On Sunday night, Israeli soldiers fired once again on Gazans who were taking part in the Great March of Return protests. This follows the fatal shooting of two Palestinian teenagers on Friday. The Al-Sha’b radio station in Gaza reported that Israeli soldiers fired tear gas and live bullets at Palestinians who were exploding sound and percussion bombs on the border. There were no reports of any injuries. Protesters also used IEDs (improvised explosive devices), burning tires, incendiary balloons and firecrackers, and resorted to using laser pointers to make it difficult for Israeli soldiers to target them from across the border.

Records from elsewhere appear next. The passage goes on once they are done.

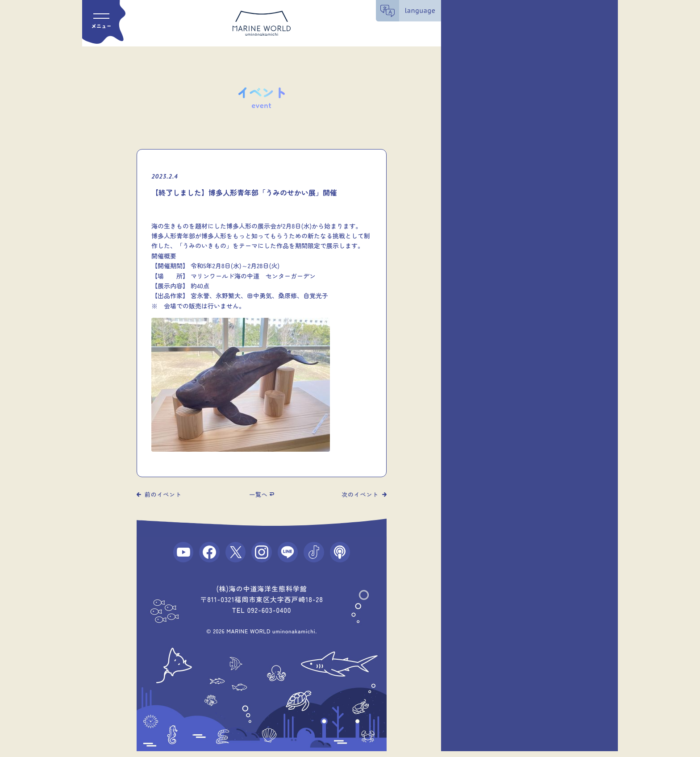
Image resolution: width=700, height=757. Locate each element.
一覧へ (258, 494)
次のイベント (360, 494)
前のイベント (163, 494)
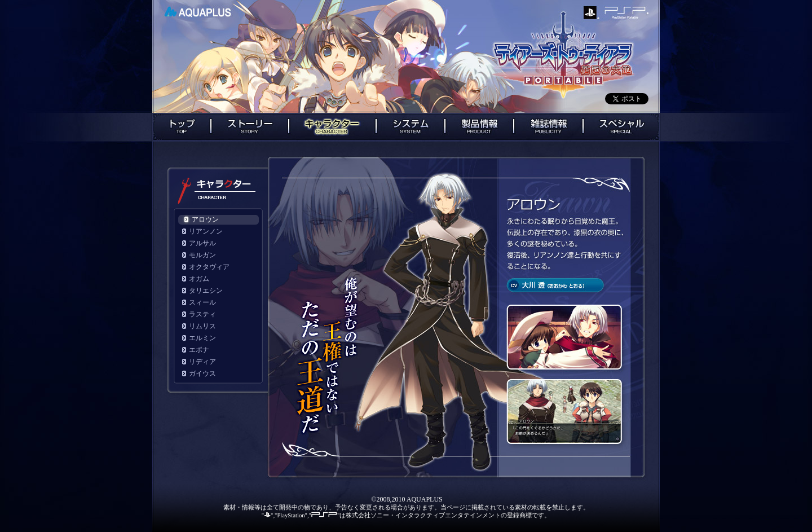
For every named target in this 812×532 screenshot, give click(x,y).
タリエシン (206, 291)
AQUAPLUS (197, 12)
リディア (202, 362)
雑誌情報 (548, 127)
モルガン (202, 255)
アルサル (202, 243)
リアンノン (206, 231)
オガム (199, 279)
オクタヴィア (209, 267)
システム (411, 127)
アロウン (205, 219)
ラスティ (202, 314)
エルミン (202, 338)
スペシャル (621, 127)
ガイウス (202, 373)
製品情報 (479, 127)
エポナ (199, 350)
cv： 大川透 (555, 285)
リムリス (202, 326)
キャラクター (332, 127)
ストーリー (250, 127)
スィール (202, 302)
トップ (181, 127)
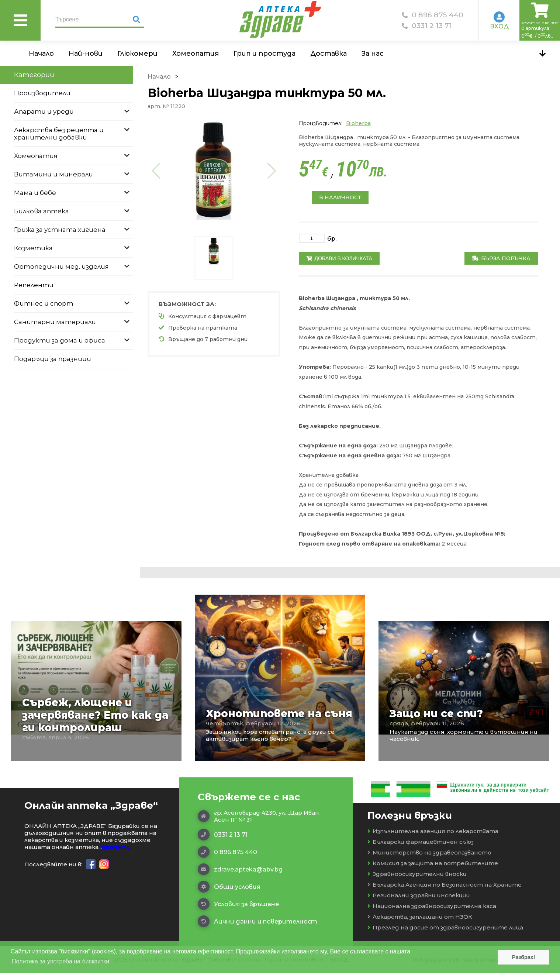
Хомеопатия (195, 53)
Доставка (328, 53)
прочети (116, 847)
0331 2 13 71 (427, 26)
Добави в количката (339, 258)
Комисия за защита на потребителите (433, 863)
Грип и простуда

According to Palestinian sources, the activists organizing the marches, as well as Hamas officials, intend to escalate the protests in the coming weeks and months. The decision reportedly came after the Israeli government refused to fulfill the promises that it committed to as part of the ceasefire reached between Hamas and Israel, and the subsequent calm since November which was mediated by Egypt.
The teenagers shot on Friday were identified as 14-year-old Hassan Shalabi and 17-year-old Hamza Ashtiwi. According to Gaza’s Palestinian health ministry spokesperson, Ashraf al-Qidra, Shalabi was fatally shot in the chest, east of Khan Younis city, situated about 25 kilometers south of Gaza city. Ashtiwi was shot in the neck with a live bullet during protests, east of the Gaza strip. Al-Qidra also said that 17 other protesters had received gunshot wounds and dozens of others had suffered from the effects of tear gas inhalation.
In another rally at the Malika refugee camp, east of the Gaza strip, six protesters were injured by Israeli troops. In al-Awdah refugee camp, east of Rafah city, 30 kilometres from Gaza city, Israeli soldiers reportedly used live bullets and tear gas canisters on protesters, while also targeting a Palestinian ambulance.
The weekly Great March of Return rallies, which began on March 30, demand an end to the over 12-year-long Israeli blockade of Gaza and the implementation of the right to return of Palestinian refugees, who were expelled from their homes during the establishment of Israel in 1948. Data released by the United Nations last month states that 295 Palestinians have been killed and 6,000 others injured by live ammunition since the beginning of these protests.
Meanwhile, in another development on Sunday, Israeli prime minister, Benjamin Netanyahu told cabinet ministers during a weekly cabinet meeting in Jerusalem that he would implement a new law to deduct a portion of the funds given to the Palestinian authority (PA) over its welfare payments to Palestinian political prisoners and their families. Israel collects tariffs and duties on behalf of the PA in accordance with the Oslo accords of 1994.